Pipi Longstockings sits with her long legs stretched out with fat sagging Garfield (too many spin cycles in the washing machines) by her side, staring happily at the world. These two are the only toys I have had in my entire life and naturally, am possessive about them. But unlike R, whose love affair with dolls and toys started as is normal, in childhood, I got my first toy, a Garfield on my 17th birthday given to me by a class mate. The idea of owning a soft toy till then was a silly one, to me. Not to say I didn't admire them and rushed to cuddle them when I could lay my hands on any. But to actually possess one. Whatever does one do after you have cuddled it a few times?
Pipi, my other acquisition, was a present from A, my newly wedded husband.

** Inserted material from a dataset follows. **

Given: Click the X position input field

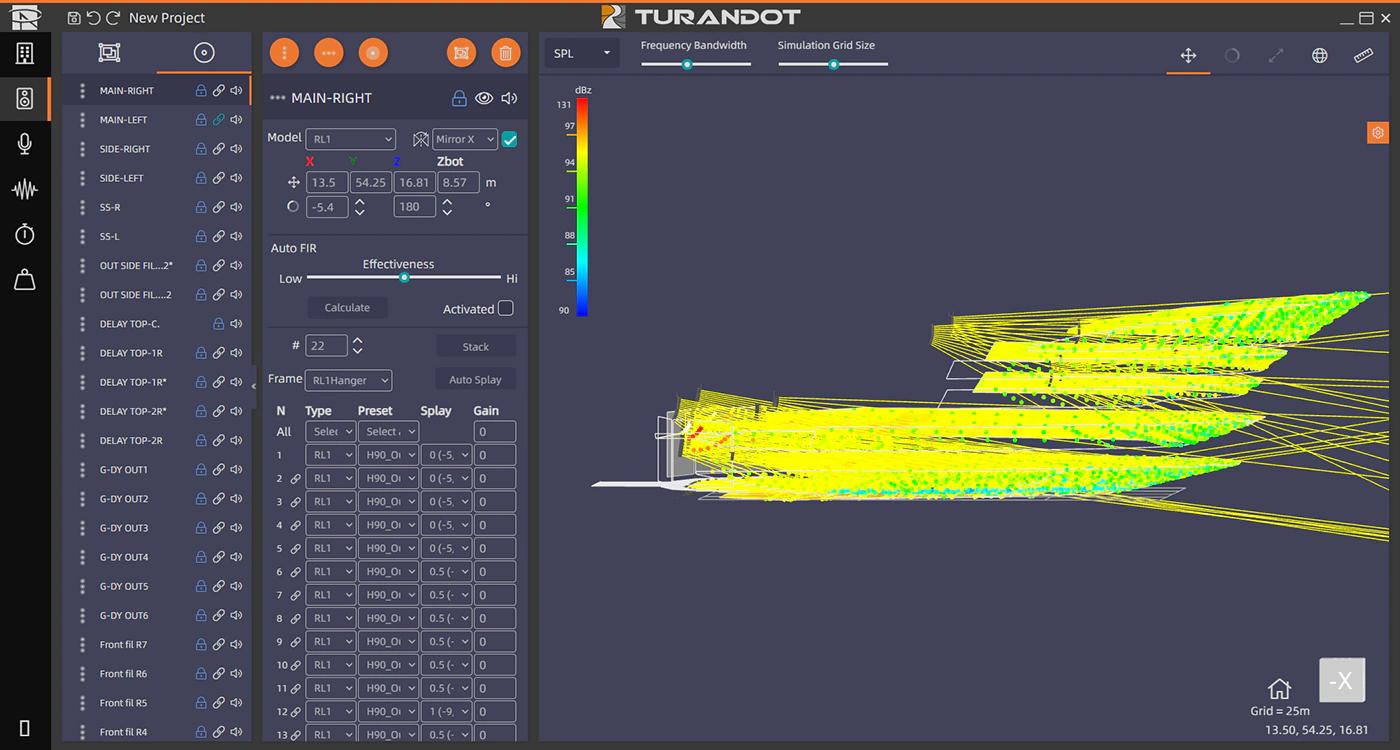Looking at the screenshot, I should point(327,183).
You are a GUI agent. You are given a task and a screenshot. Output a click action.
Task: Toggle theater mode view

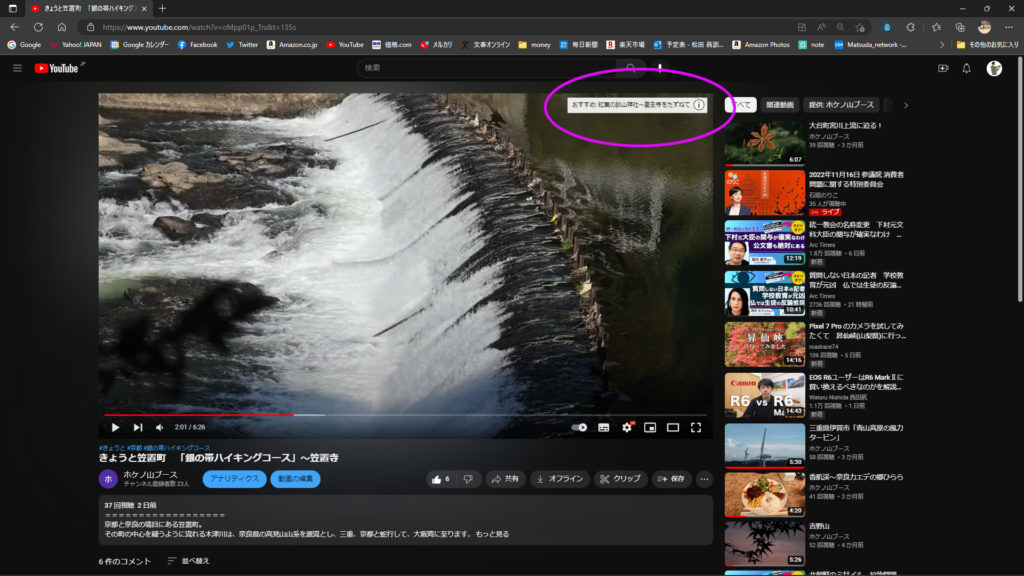[673, 427]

He got it from Stockholm on one of his frequent business trips. (Incidentally, the French version is called Fifi since Pipi in french means "piss")!
As a kid, I rarely ever played with dolls. I don't think I owned one or if I did, those were given to me by people who thought it was the easiest gift to give to a 'girl'-child, much as we settle for an aftershave or ties for male cousins or friends. R on the other hand, had so many dolls and assorted paraphernalia...dolls tea sets, dolls clothes and what not. But I had none. Why? Did I opt for non-doll toys? As far as I can remember, whenever Baba and ma went out for the evening, they'd return with a doll for R and a book for me, always a book, a gift I very happily waited for and spent many a happy evening with my nanny, knowing that though ma was going out, there'd be a book for me at the end of it. But we are not talking about books here. Dolls it is. Why didn't I even one? I played with R and her dolls but always as a sidekick! I was the doctor who suggested painting spots using nail polish on her dolls - duli, cookie and Mimi! They were suffering from chicken pox after all. I was the one who made a whole in the head of the boy doll (these were the ones made of thin molded plastic without detachable heads and limbs) and put in some marbles (he had accidentally swallowed them) and cured him by simply turning him over so that the marbles fell out.
R was so attached to her dolls that her baby cot would be cramped with all of them. And she kept them, lovingly tending to them even when they had lost limbs and only the body and head remained. Once while travelling with a grouchy Uncle, I and R had a mini-tiff (often vicious whacks and pinches), and I coolly threw out limbless Mimi out of the window and felt very smug but as we sped farther and farther away, my guilt increased and so I told Uncle in a very small voice that a doll had fallen out. Imagine his disgust when he had to stop, go way back and retrieve a limbless, cheap plastic doll and what's more not being able to say a word about it since we were, after all, children of a colleague.
During Christmas in the small oil town where we lived, a Santa would come riding on a fire engine clanging the bell and dole out gifts to all kids who would assemble in a large hall inside the club house. The gifts would have been suggested by and paid for by the respective parents. I went to this only once and was very disappointed when both R and I received dolls. R, later in a fit of rage threw mine out of the window where it landed in the gutter and lay forgotten till baba brought it in one day holding it at arms length by its pony tail!
Apart from these, I can't seem to remember anything else about dolls. Perhaps it has something to do with the fact that my parents decided that dolls were not for me? Its true I loved reading and didn't make any fuss about not having any dolls. But then I wasn't given any dolls to play with. Those were for R. I got books and more books. By the time we left Assam to go to Bhubaneswar, baba had to make a large wooden crate to fit my books. And I was only 10.
After my doll-less childhood, in this ripe old age, okay, middle age, I have two and even though I don't keep them with me or tend to them (R bathes them periodically, dries them, puts them to sleep at night and covers them with tiny blankets, yes she does and sits them up in the morning), they are very precious possessions of mine. I make sure no kid gets his/her adorable grubby paws on them and Garfield at least, is such a magnet for one and all. Whenever a kid visits us, I rush and put them both on top of a wardrobe and warn my mother not to give it them, even if only to play!
Psychiatrists and psychologists, you have a new angle. Now you can add the absence of a doll figure in childhood to your list of possibile causes to a host of ills, imaginary or otherwise!